┌─ Dane do zadania

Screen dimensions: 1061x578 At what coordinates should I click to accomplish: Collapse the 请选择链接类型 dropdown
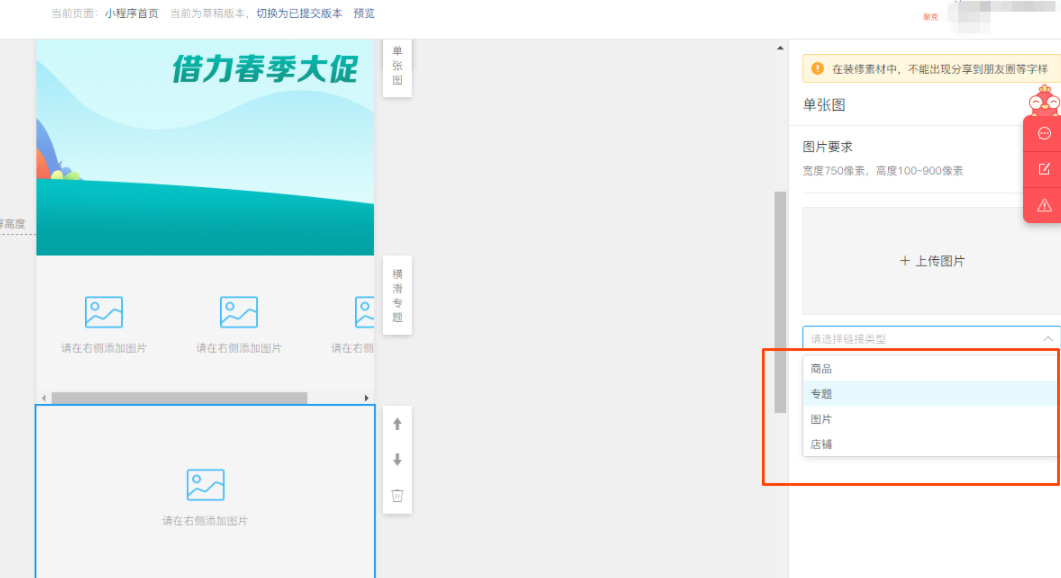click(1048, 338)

└─
┌─ Dane do zadania

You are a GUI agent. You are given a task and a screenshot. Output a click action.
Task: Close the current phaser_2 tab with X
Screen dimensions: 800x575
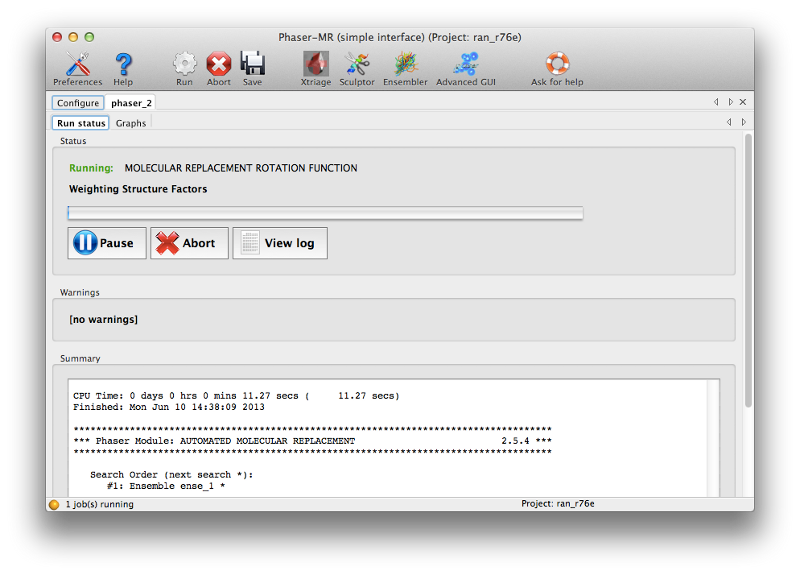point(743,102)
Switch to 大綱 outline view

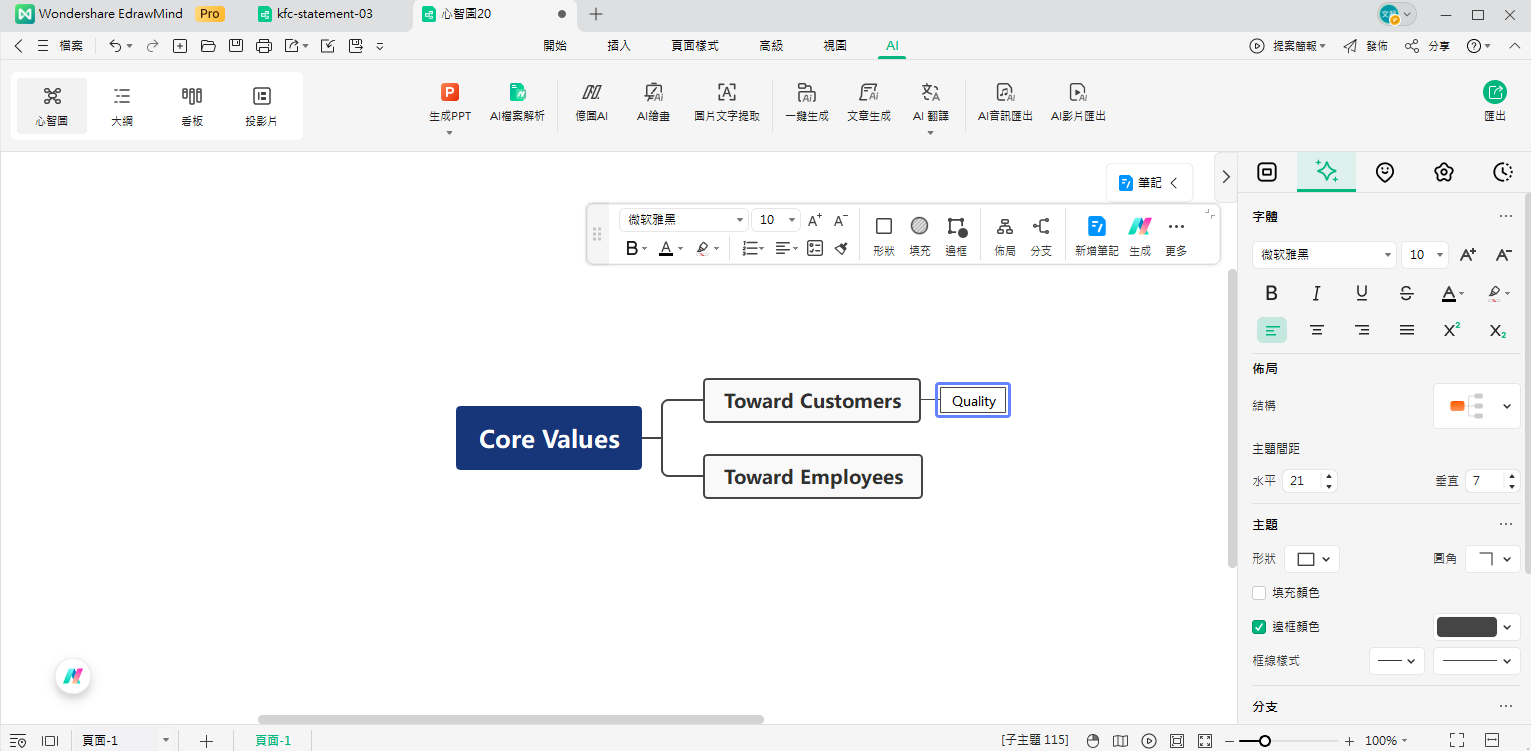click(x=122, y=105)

└─

Przepisz wiernie wiersze zestawienia od wiersza zawierającego „Screen dimensions: 1061x578” do wiersza zawierającego „click(1048, 338)”, łącznie z tymi dwoma wierszami. Obrazy pomiń w odpowiedzi.

Screen dimensions: 1061x578 At what coordinates should I click to accomplish: Collapse the 请选择链接类型 dropdown
click(1048, 338)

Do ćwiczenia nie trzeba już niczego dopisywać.